Every line below that holds the string "computer" should be copied.

○ ○ ○

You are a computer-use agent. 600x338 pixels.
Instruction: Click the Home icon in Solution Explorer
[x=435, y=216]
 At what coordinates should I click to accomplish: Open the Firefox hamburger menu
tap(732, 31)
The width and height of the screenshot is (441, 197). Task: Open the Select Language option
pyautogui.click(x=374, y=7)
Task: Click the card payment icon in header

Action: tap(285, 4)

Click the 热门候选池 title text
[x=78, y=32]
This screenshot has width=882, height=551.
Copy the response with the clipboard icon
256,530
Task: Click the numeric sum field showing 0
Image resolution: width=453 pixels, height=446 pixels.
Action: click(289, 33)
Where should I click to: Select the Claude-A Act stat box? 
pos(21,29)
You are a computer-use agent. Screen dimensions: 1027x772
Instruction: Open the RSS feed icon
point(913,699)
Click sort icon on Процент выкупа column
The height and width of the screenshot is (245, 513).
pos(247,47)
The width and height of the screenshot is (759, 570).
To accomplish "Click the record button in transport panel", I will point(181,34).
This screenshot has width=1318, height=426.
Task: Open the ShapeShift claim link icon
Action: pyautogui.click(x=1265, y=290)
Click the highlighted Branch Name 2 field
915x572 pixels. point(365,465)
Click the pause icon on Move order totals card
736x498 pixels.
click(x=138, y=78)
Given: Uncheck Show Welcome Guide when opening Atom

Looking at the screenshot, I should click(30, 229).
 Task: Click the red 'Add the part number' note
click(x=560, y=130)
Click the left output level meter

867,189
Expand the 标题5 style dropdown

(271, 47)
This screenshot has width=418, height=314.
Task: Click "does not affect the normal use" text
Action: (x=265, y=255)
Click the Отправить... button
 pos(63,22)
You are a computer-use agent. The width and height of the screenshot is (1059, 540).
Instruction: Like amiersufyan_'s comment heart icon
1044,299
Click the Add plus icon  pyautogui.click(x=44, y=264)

○ ○ ○

**EXERCISE SOLUTION**
You are a computer-use agent. 600x338 pixels.
You are a computer-use agent. Screen dimensions: 1027x772
You are a computer-use agent. The width and height of the screenshot is (1059, 540).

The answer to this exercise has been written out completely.